La pregunta esencial es si la Presidencia de la República debe aceptar la prestación de servicios semejantes a título gratuito aunque la nave pertenezca a personas intachables, sin relaciones económicas con el Estado ni intenciones ulteriores, aun en el supuesto de un viaje estrictamente oficial.

No debe hacerlo, sin importar el encuadre legal de lo actuado, si pretende cumplir el deber de preservar la confianza de la ciudadanía en las instituciones. Tanto desprendimiento siempre despertará suspicacias, incluso si lo inspiran razones de absoluta buena fe. Existen otras formas de transportarse. El Gobierno cuenta, por ley, con pasajes cedidos por las aerolíneas para viajes oficiales. Si el viaje tiene otro carácter, corresponde a los funcionarios sufragar el gasto.

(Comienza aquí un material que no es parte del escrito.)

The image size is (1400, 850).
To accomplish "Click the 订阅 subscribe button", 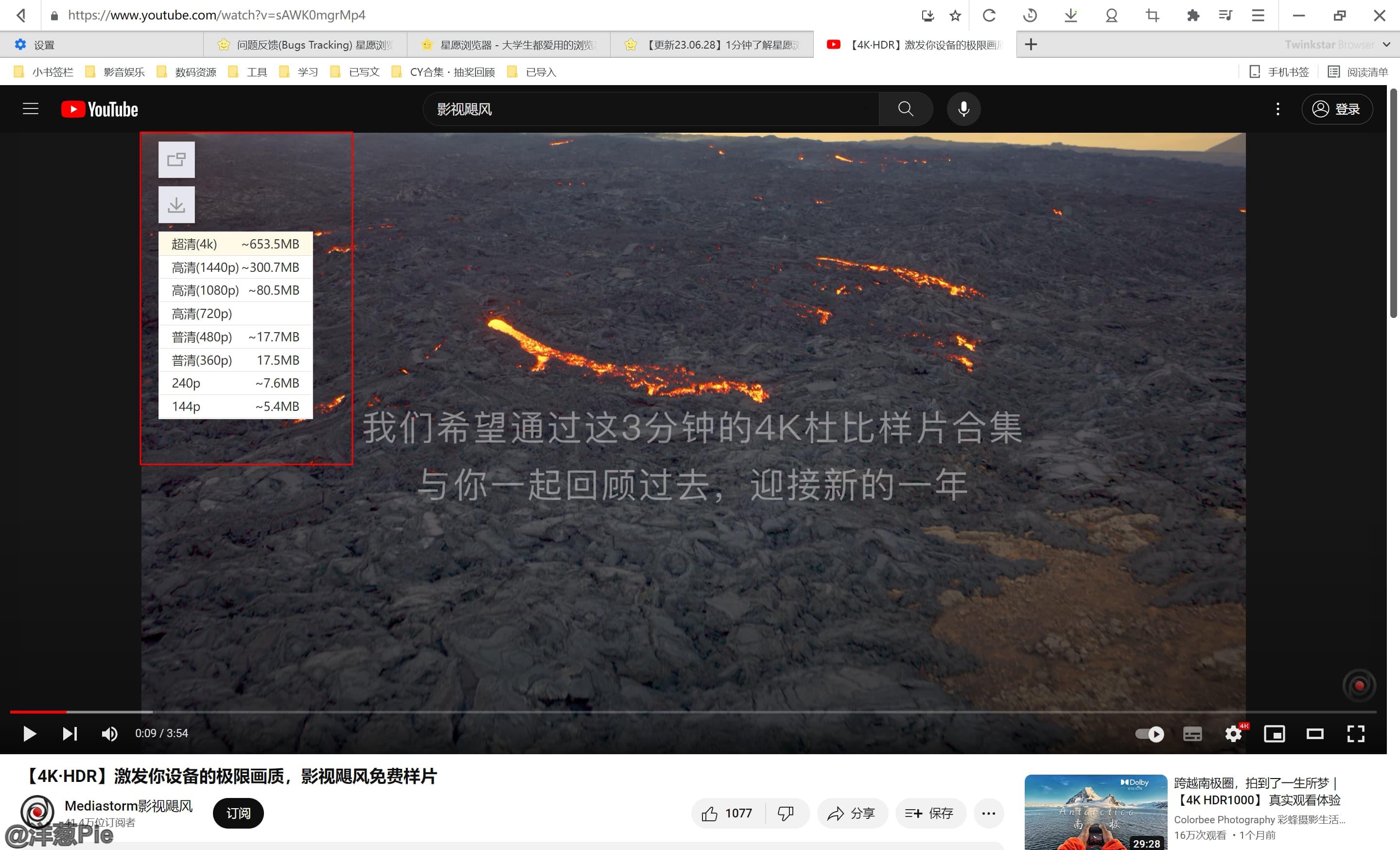I will 238,813.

La colaboración de la empresa privada con el Estado es una práctica inobjetable cuando su alcance no pueda ser confundido con beneficios específicos para determinados funcionarios y produzca efectos benéficos para la colectividad. El país aplaude esa generosidad, por ejemplo, cuando se hace necesario atender una emergencia.

La actuación del Gobierno en este caso merece crítica desde el principio. Las demás circunstancias operan como agravantes. El carácter oficial del viaje no está claro. Según la Presidencia, el préstamo de la aeronave solo fue aceptado cuando se acabó de programar una cita con el mandatario peruano, Ollanta Humala, más todo indica que la presidenta habría viajado a Lima de cualquier manera, porque el propósito esencial era asistir a la boda de un hijo del vicepresidente Luis Liberman. Hubo una reunión con Humala, pero el Gobierno peruano la describe como “visita de cortesía” y la cancillería costarricense nada sabía de su celebración.

Queda la impresión de un intento de revestir el viaje de algún carácter oficial para hacer más potable el préstamo de la aeronave. Por las razones apuntadas, el propósito oficial no tendría ese efecto. Sin embargo, la inevitable duda sobre el peso de las motivaciones privadas en este caso magnifica las dimensiones del desaguisado.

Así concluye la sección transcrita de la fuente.